▶ _TASK BRIEF_
Copy the items below word for word, starting at their very first line and stopping after the line that contains "point(224,80)". Leave the pictures out of your copy.

▶ _PROVIDED MATERIAL_
========================

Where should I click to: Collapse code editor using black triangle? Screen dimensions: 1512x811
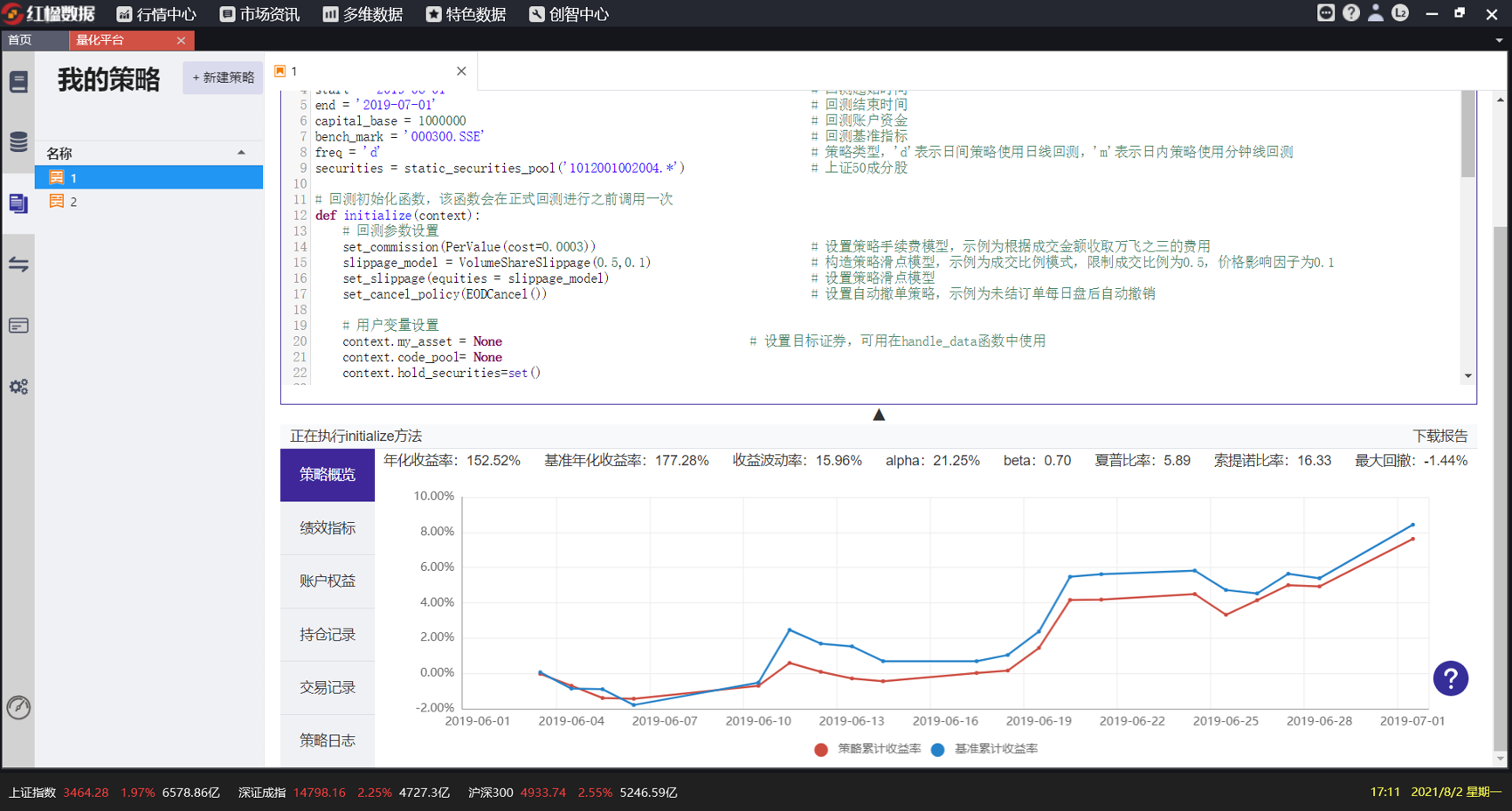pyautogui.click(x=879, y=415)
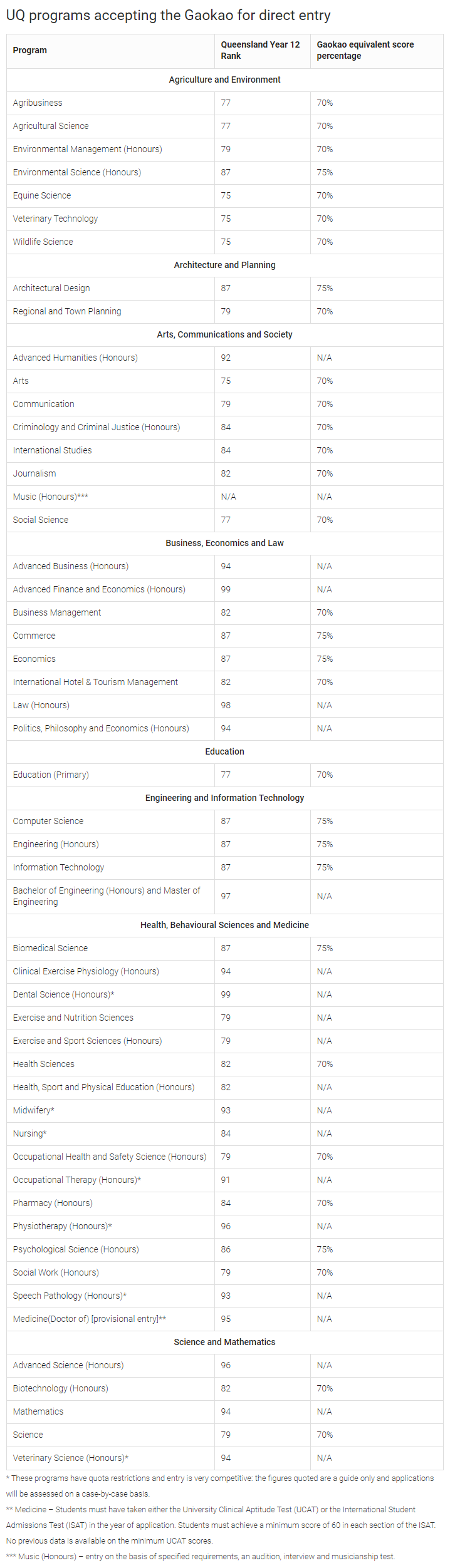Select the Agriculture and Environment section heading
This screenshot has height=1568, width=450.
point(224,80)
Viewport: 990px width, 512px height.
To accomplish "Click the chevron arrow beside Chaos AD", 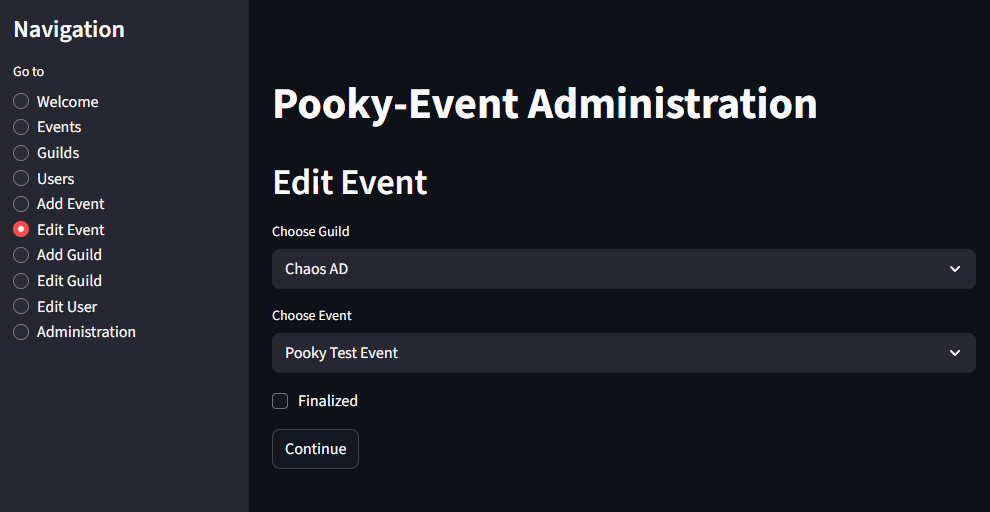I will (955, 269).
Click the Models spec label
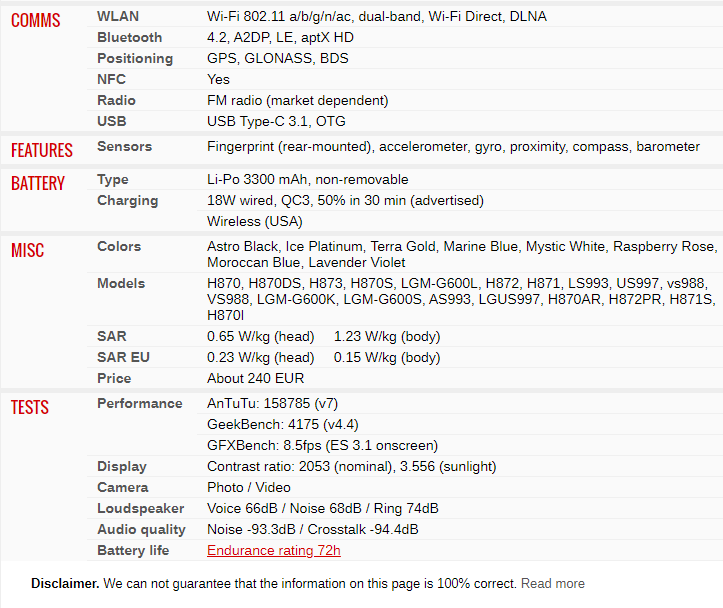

========================

▶ _EXPECTED ANSWER_
Where should I click to: Collapse code editor using black triangle? Screen dimensions: 1512x811
pyautogui.click(x=879, y=415)
Select the Agriculture and Environment section heading
This screenshot has height=1568, width=450.
point(224,80)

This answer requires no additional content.